SQL rate measures the percentage of leads that become sales-qualified leads. It shows how often marketing leads are strong enough for sales to accept and actively work.
It shows how often marketing leads are strong enough for sales to accept and actively work.
| Field | Detail |
|---|---|
| Definition | SQL rate measures the percentage of leads that become sales-qualified leads. |
| Formula | Sales-Qualified Leads / Leads |
| Why it matters | SQL rate is one of the clearest ways to separate cheap lead volume from lead quality in B2B and consultative sales motions. |
| Good benchmark context | SQL rate is most useful in B2B, agency, enterprise, and consultative-service programs where sales qualification is a critical part of the funnel. |
Glossary entries should explain where interpretation goes wrong, not just repeat a formula.
| Common mistake |
|---|
| Judging lead generation only on CPL without checking SQL rate. |
| Using inconsistent sales-qualification definitions across teams. |
| Comparing SQL rate across offers with very different intent levels. |
SQL rate is one of the clearest ways to separate cheap lead volume from lead quality in B2B and consultative sales motions.

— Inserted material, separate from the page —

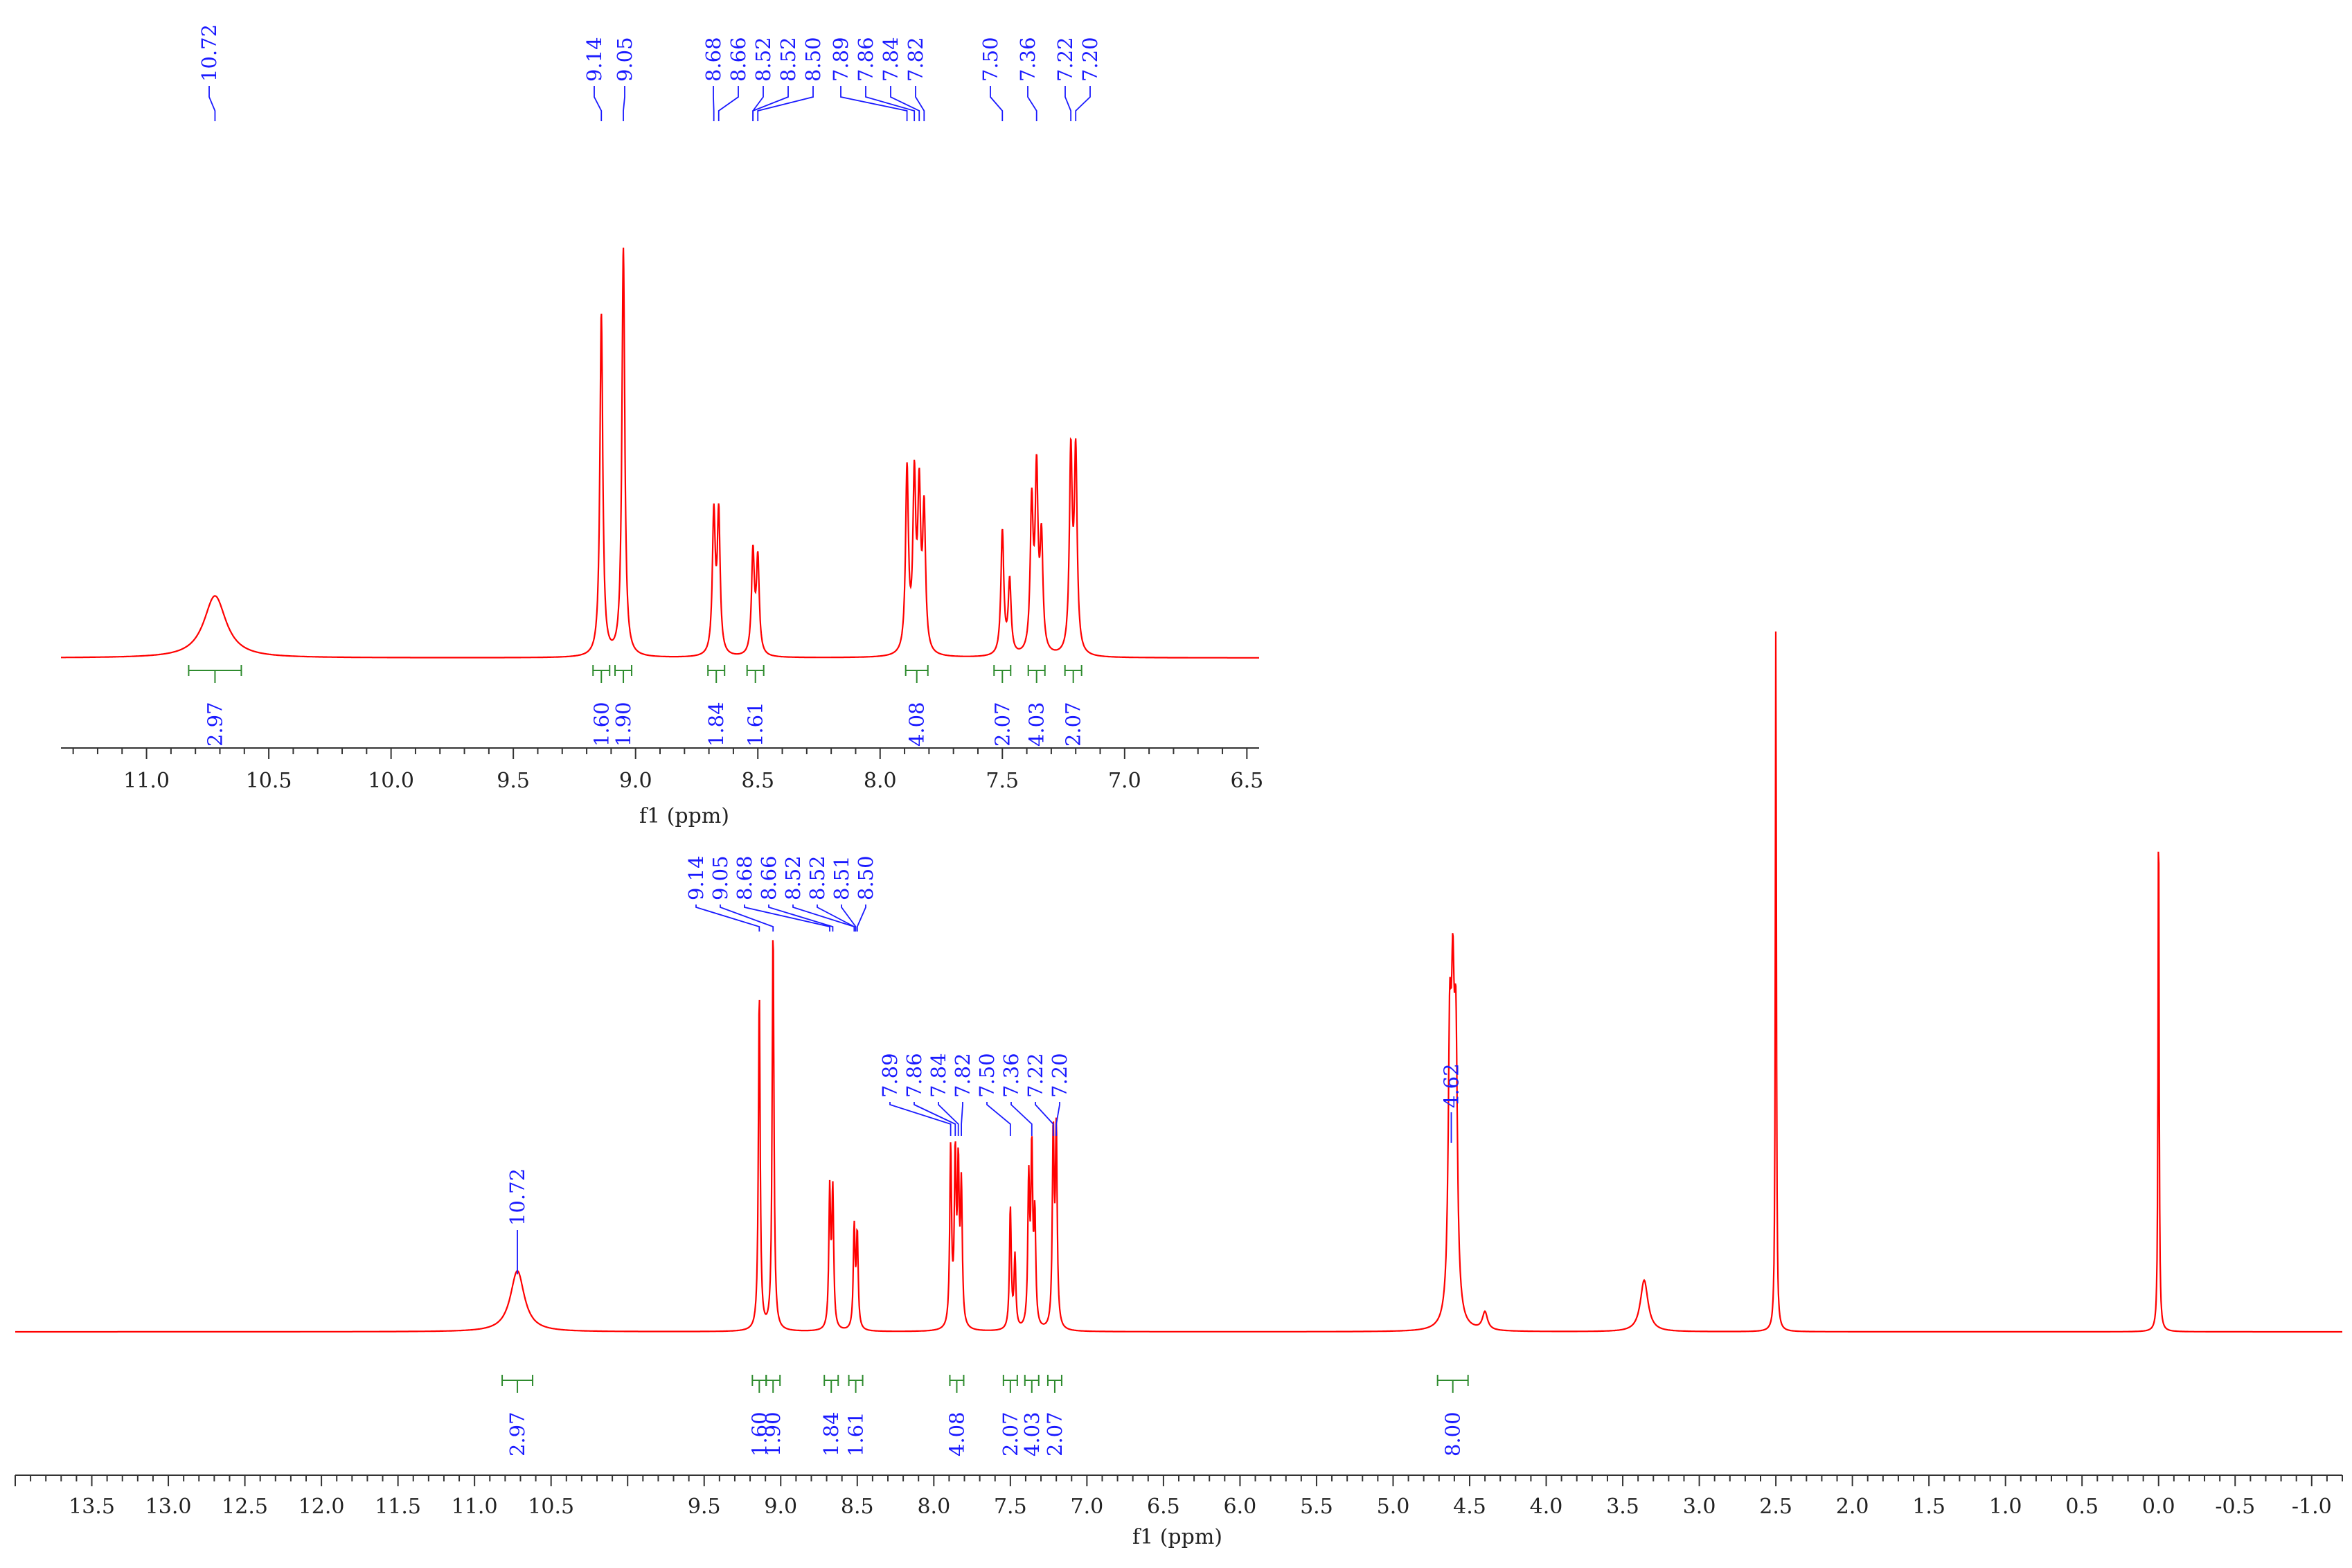 The image size is (2352, 1568). Describe the element at coordinates (1317, 1507) in the screenshot. I see `main-tick-label: 5.5` at that location.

It shows how often marketing leads are strong enough for sales to accept and actively work.
SQL rate is most useful in B2B, agency, enterprise, and consultative-service programs where sales qualification is a critical part of the funnel.
It shows how often marketing leads are strong enough for sales to accept and actively work.
SQL rate is most useful in B2B, agency, enterprise, and consultative-service programs where sales qualification is a critical part of the funnel.